Numbers to explain the year in review:

Health category:
  • therapy sessions for my daughter:
    •      PT - about 45
    •      OT - about 35
    •      Hippotherapy - about 20
    •      bonus play time at Little Gym -  about 30
  • Doctor visits for daughter - 10 ish
  • Doctor visits for me - skip that
  • times my children went under general anesthesia because dentists don't do "light" sedation on people under 30 pounds - 2
  • kinds of brain damage identified in immediate family - more than, one for hell's sake
  • physical therapy sessions for me:
    •      neck related - 10
    •      broken butt related - 8
  • physical therapy sessions where I went to cheer my mom on - 3
  • number of times she didn't remember my name correctly, before therapy - 2
  • number of times she said she didn't want to do therapy - a bunch
  • number of times she did it anyway - enough that she gets an A++ for effort, and will be released home in a few days, having achieved more strength than she had pre-stroke
  • number of times I've felt inspired to chuck in the legal job and become a PT - a whole bunch
  • Jazzercise classes attended: 50 or so
  • Pounds lost - about 20
  • Months not spent doing regular exercise - 6
  • Bra size letters down - let's just rate this as moving in the right direction.  If I were one of those medical weird ass types (as in "patient denies pain" WTF?) I'd say the bra size is downgoing
  • Number of times I creatively visualized punching "STROKE" right in its stupid ass face while doing a punch move in a Jazzercise routine - at least 150
  • Number of times punches made me feel infinitesimally better - 150 
  • twenty zillion - number of times I had to explain to someone what Hannah's hand braces and taping methods are, how different methods work, separately and together, and what a cast is doing on a perfectly good arm
  • a few - number of times the above made me cry when I really didn't want to
  • a whole bunch more than a few - number of times I did the explanation without tears because I rock.  Well she rocks, and I have been practicing.
Wealth category:

  • Raises - none
  • Expenses - up, up and away
  • Vacations I paid for without charging the whole thing - one big honkin' trip to Disneyland, in my minivan, because I am that cool
  • Bankruptcies, job losses, unpaid bills (debt floating on credit cards excluded) - zero.
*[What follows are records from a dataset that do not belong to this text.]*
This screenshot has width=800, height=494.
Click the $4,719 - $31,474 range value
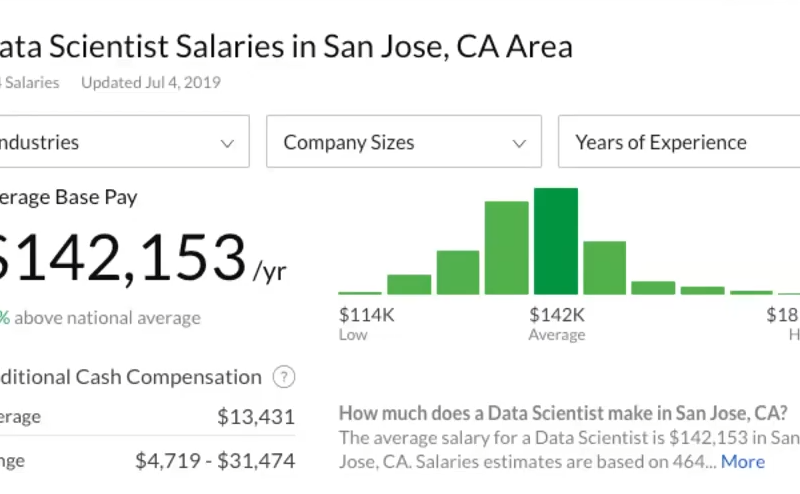coord(215,461)
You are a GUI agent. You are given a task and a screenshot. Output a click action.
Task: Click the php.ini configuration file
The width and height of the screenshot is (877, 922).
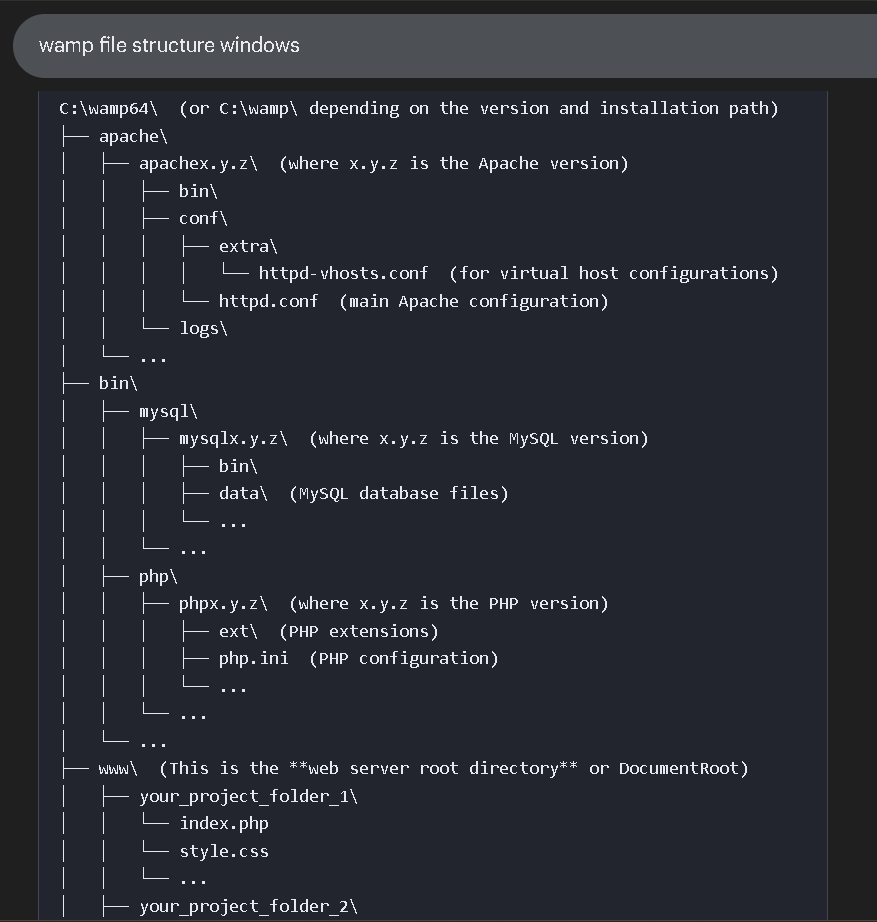pos(253,658)
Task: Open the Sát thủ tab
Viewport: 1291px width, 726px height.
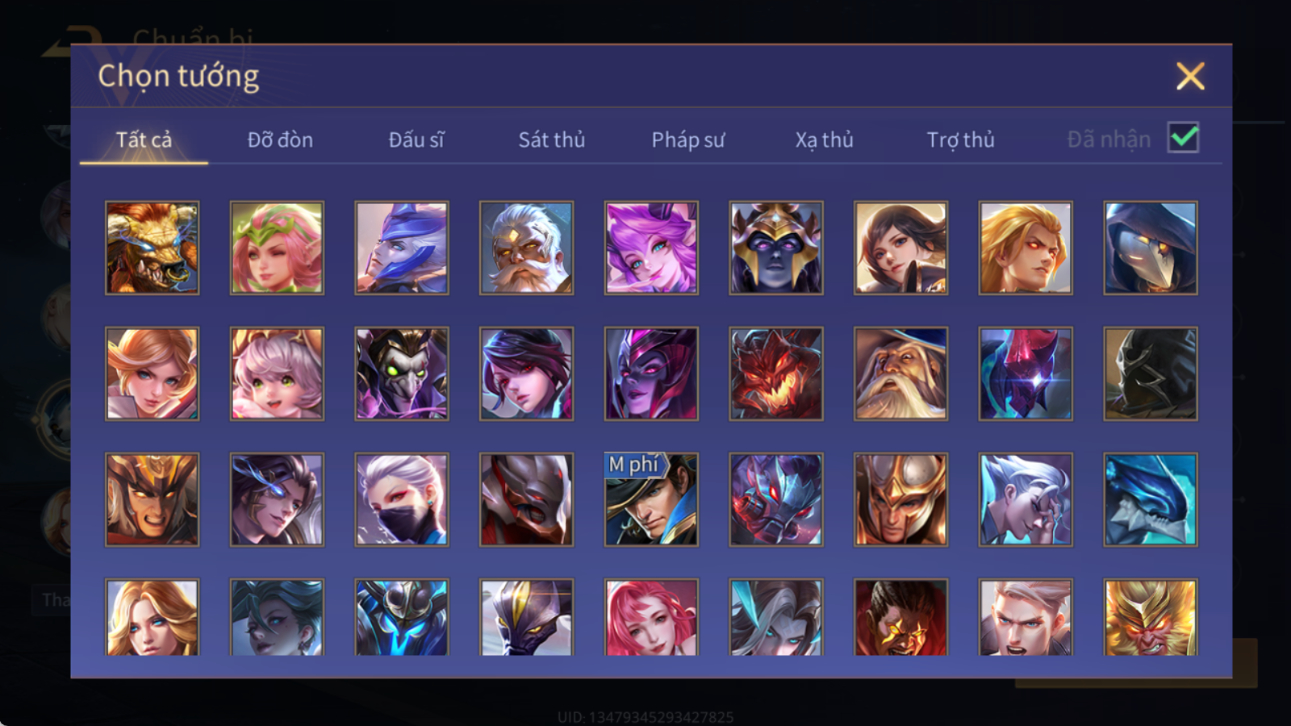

We'll call this a win, because fortune didn't frown on me here, and the credit card debt far predates 2010, so it doesn't really count as an annual statistic, right?
Happiness category:
  • Belly laugher now identified: Hannah is a belly laugher.  She also hits people a lot and honks your nose while looking you right in the eyes to watch how you react.  Claire was very much a smiley baby but Hannah is more of a laugh out loud baby, and I have to say both traits are quite pleasant in one's offspring.
  • Husband has not been killed by me or anyone else.  This is probably good.
  • I can't say I didn't try, because I really did.  But it made me tired.
  • Claire says I am the best Mommy in town, and she loves me a lot.  She loves me "forty-three" - I think she arrived at this number based on my age, which is the biggest number she has spent any time pondering. I'm trying to teach her about eleventy zillion but she hasn't grasped that concept yet.  Both children seem quite fond of me but Hannah only recognizes two and five, so she doesn't quantify her affection for me, but I think, in the fullness of time, she will. 
  • Debris removal shoes may be available soon. 
2011, bring it on.  You only scare me a little bit with your potential ass-kicking.  It's just a flesh wound.